Analyzing the facts surrounding the merger negotiations, the Court found no conscious disregard of the independent directors’ contractual duty to act in good faith. The independent directors (a) were fully aware of Encore’s limited negotiating leverage, (b) based a counteroffer on an exchange ratio that would not dilute Vanguard’s post-merger distributable cash flow per unit (which the independent directors believed necessary for agreement on terms) and (c) believed that Encore’s unit price already reflected a premium because of the anticipated merger. 15 Although the Court noted that the independent directors "may have negotiated poorly," poor negotiation "does not permit a reasonable inference that they subjectively believed they were acting against Encore’s best interests."16
MLPs and other Delaware limited partnerships regularly take advantage of their ability to contract out of the majority of their common law fiduciary duties as permitted by the Delaware Revised Uniform Limited Partnership Act. 17 As the Encore Energy Partners decision reinforces, however, the specific provisions in the limited partnership agreement are paramount. Properly drafted limited partnership agreements minimize the exposure of general partners, directors, and committees and can create more certainty in future transactions that raise fiduciary duty issues.

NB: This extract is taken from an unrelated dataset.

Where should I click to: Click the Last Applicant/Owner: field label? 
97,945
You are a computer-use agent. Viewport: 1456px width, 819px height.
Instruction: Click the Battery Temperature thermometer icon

Thus, if the limited partnership agreement:
- replaces common law fiduciary duties with a contractually adopted fiduciary duty of good faith;
- provides that this duty is satisfied if a committee of independent directors approves a transaction ("Special Approval"); and
- Special Approval requires that the directors act with subjective good faith,
a Delaware court will dismiss a plaintiff’s complaint as long as there is no reasonable inference that the independent directors breached their duty to act with the subjective good faith that the transaction is in the best interests of the partnership.